Corredores bioceânicos: uma oportunidade para o desenvolvimento de territórios
Nas últimas semanas, o Corredor Bioceânico Norte voltou a ser um tema central no debate público. E com razão. Trata-se de uma das iniciativas de integração mais importantes da América do Sul, concebida para conectar Brasil, Paraguai, Argentina e Chile por meio de uma rede logística que aproximará o coração produtivo do continente dos mercados da Ásia-Pacífico.
No entanto, reduzir esta iniciativa a um projeto de conectividade seria considerar apenas parte do seu potencial.
Os corredores de integração são muito mais do que simples rotas para o transporte de mercadorias. São plataformas de desenvolvimento capazes de transformar territórios, gerar novas oportunidades produtivas e fortalecer a competitividade regional. Talvez a questão não seja apenas como movimentar cargas com mais eficiência, mas como aproveitar essa conectividade para impulsionar o desenvolvimento regional e melhorar a qualidade de vida das comunidades.

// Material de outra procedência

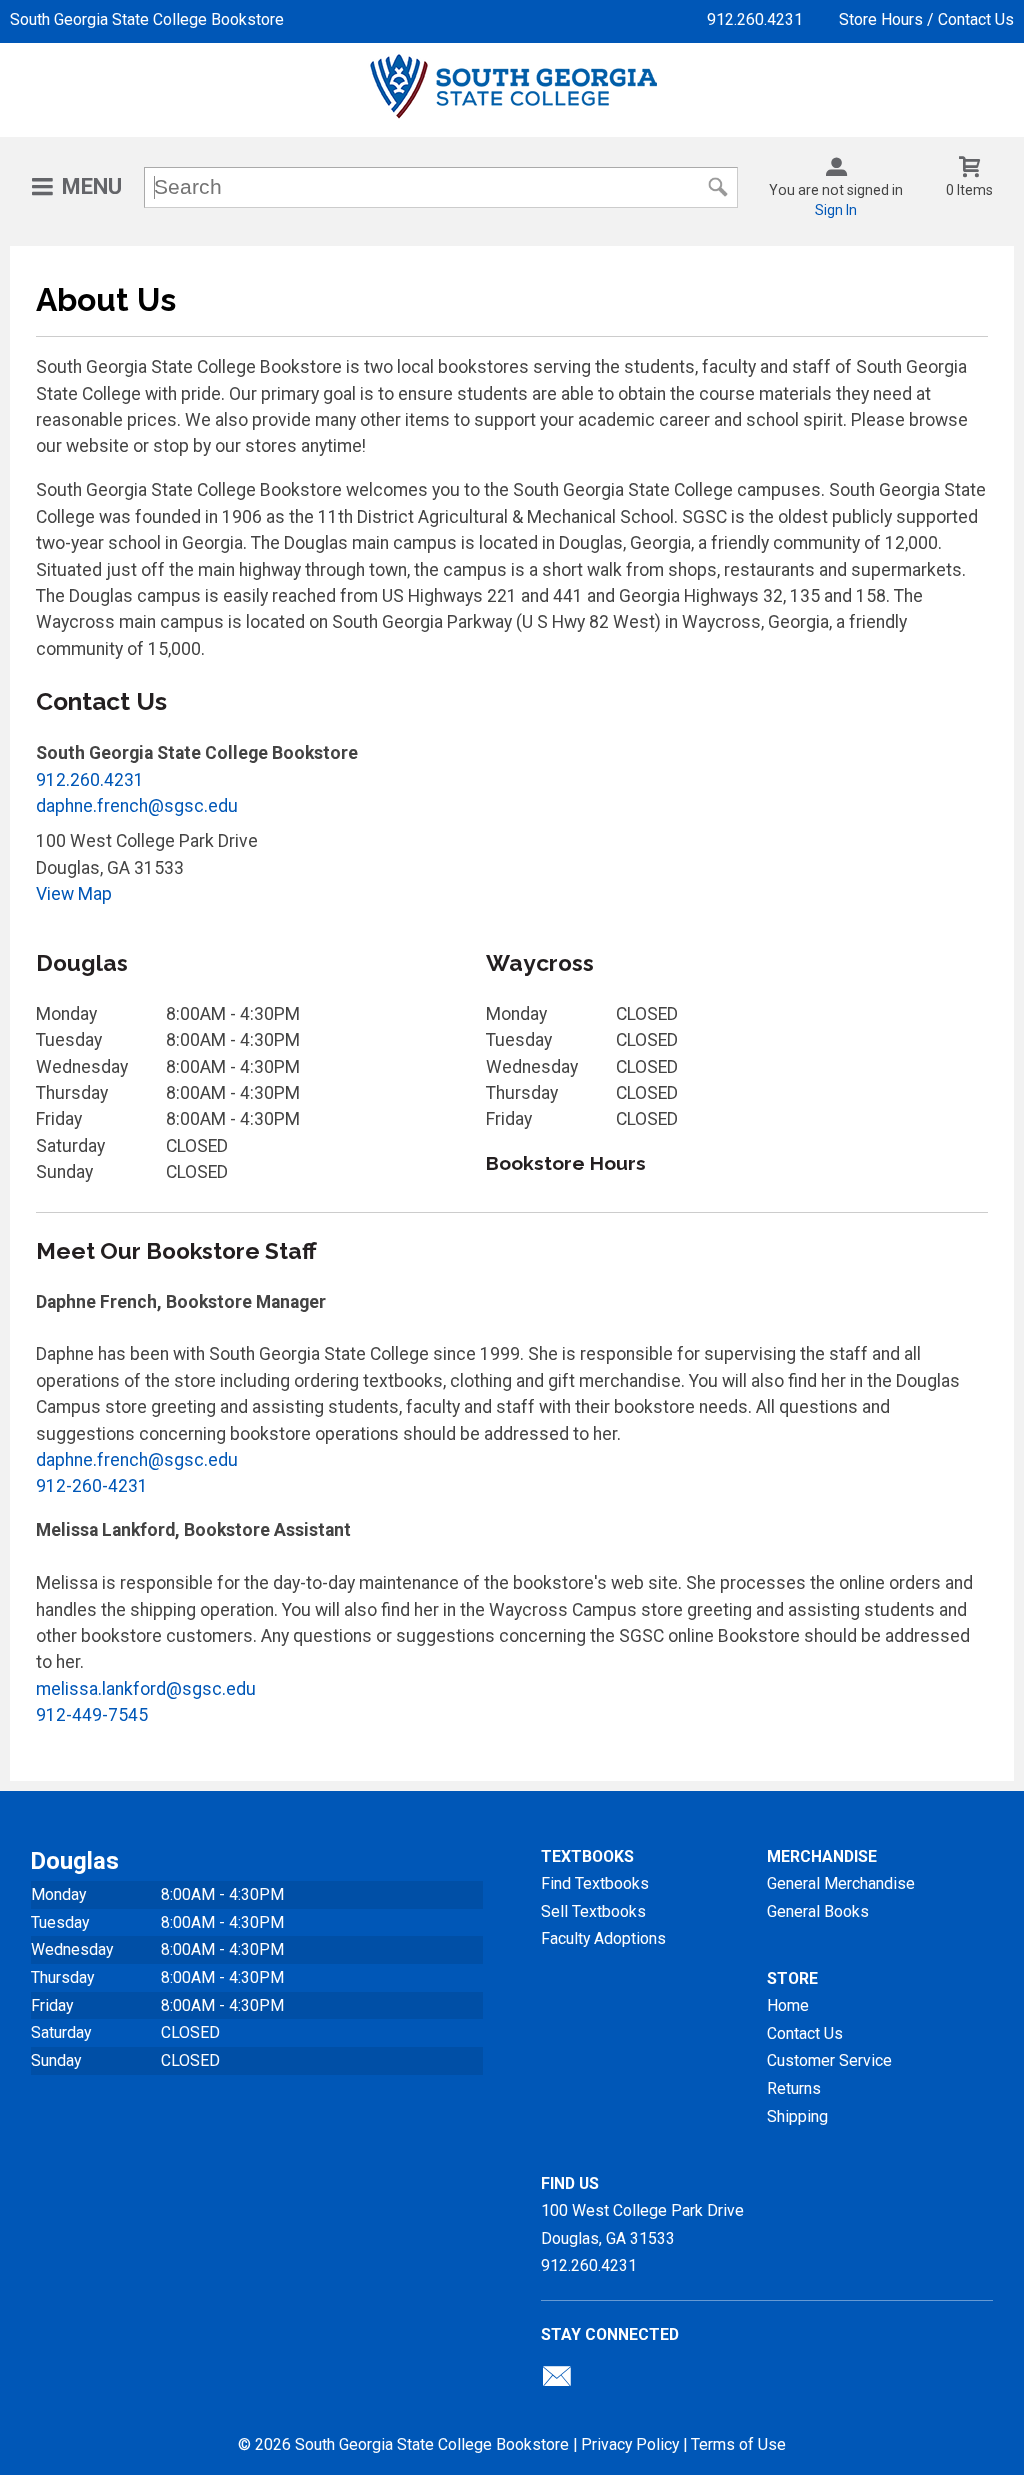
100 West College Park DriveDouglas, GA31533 (642, 2224)
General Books (818, 1911)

A experiência internacional demonstra que os benefícios dos principais corredores logísticos não são automáticos. Requerem planejamento, coordenação e investimentos complementares para que o valor gerado seja aproveitado. Portos, infraestrutura rodoviária e ferroviária, zonas logísticas, energia, conectividade digital e capital humano fazem parte do mesmo ecossistema. Quando esses elementos são desenvolvidos de forma integrada, as regiões aumentam sua capacidade de atrair investimentos, diversificar suas economias e gerar empregos.
Nesse contexto, as regiões do norte têm uma oportunidade única. Sua liderança na mineração, sua crescente participação na transição energética e sua localização geográfica estratégica podem transformá-las em um polo logístico e produtivo de importância continental. No entanto, isso exige uma visão compartilhada que transcenda projetos individuais e caminhe rumo a um planejamento de longo prazo.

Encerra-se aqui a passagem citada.